Trois questions au Dr Armine Izadifar, pneumologue (Saint Denis), président de l’Association des Pneumologues libéraux d’Ile de France.
Comment définit-on aujourd’hui la sévérité de la broncho-pneumopathie obstructive ?
Dr Izadifar : Dans BPCO, le « O » désigne l’obstruction bronchique. C’est pourquoi, pendant de nombreuses années, le paramètre le plus fiable caractérisant la fonction respiratoire était le Volume Expiratoire Maximal en 1 Seconde ou VEMS ; la maladie étant alors qualifiée de plus ou moins sévère en fonction d’un score plus ou moins bas.
Puis la classification, GOLD (« Global Initiative for Chronic Obstructive Lung Disease ») a amorcé une évolution en 2011, en ajoutant deux facteurs supplémentaires au VEMS pour pondérer la sévérité de la maladie : les symptômes, au premier rang desquels l’essoufflement (dyspnée) et le nombre d’exacerbations. A noter que ces facteurs sont peu corrélés entre eux. La dyspnée par exemple, n’est pas forcément proportionnelle à la baisse du VEMS.
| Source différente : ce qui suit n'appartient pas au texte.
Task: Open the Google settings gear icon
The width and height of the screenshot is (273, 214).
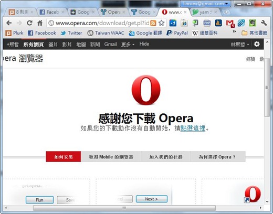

Ces facteurs sont intégrés au sein de l’algorithme GOLD dont la finalité est de guider le choix du traitement médicamenteux. GOLD a été réactualisé en 2017 et les propositions thérapeutiques 2017 de la Société de pneumologie de langue française (SPLF) sont construites d’ailleurs sur le même modèle. Désormais, il faut évaluer séparément la sévérité de l’obstruction bronchique (en grades 1, 2, 3 et 4 en fonction du VEMS) et l’évaluation des symptômes (en groupes A, B, C ou D en fonction de la dyspnée, du questionnaire des symptômes CAT* et des exacerbations antérieures).
Ne doit-on pas prendre en compte les maladies associées ?
Dr Izadifar : Il faut rappeler effectivement que le facteur prédictif le plus péjoratif sur l’avenir du malade BPCO est la poursuite du tabagisme. Ce tabagisme est à l’origine d’une perte en espérance de vie et en espérance de vie en bonne santé, par des maladies respiratoires, cardiovasculaires ou tumorales. Dans la cohorte PALOMB, 72% des personnes souffrent au moins d’une autre maladie en plus de la BPCO avec, parmi ces comorbidités, l’hypertension artérielle, les apnées obstructives du sommeil (SAOS), la dyslipidémie, la cardiopathie ischémique et les troubles du rythme. D’autres études montrent que ceux qui ont un VEMS supérieur à 50% ont plus de risque de décéder d’une maladie cardiovasculaire ou du cancer ; ceux dont le VEMS est inférieur à 50%, plutôt d’une complication respiratoire de leur BPCO.
On constate bien l’importance d’une prise en charge multidisciplinaire avec notamment le repérage de maladies cardiovasculaires et tumorales. Une éventuelle ostéoporose, un syndrome anxiodépressif et un SAOS, doivent aussi être explorés car plus fréquents en cas de BPCO.
Comment ajuster le traitement à la sévérité de la BPCO ?
Dr Izadifar : Ces trois critères -dyspnée-exacerbations-VEMS- conditionnent le traitement de fond à savoir un traitement bêta-2 adrénergique agoniste de longue durée d’action (bêta-2-mimétiques de longue durée d’action), un traitement anticholinergique de longue durée d’action, l’association des deux ou une association fixe comprenant des corticostéroïdes inhalés et des bêta-2-mimétiques de longue durée d’action, voire une triple association.
Les propositions françaises insistent sur deux points : initier le traitement de façon progressive et porter le choix initial en fonction du symptôme prédominant.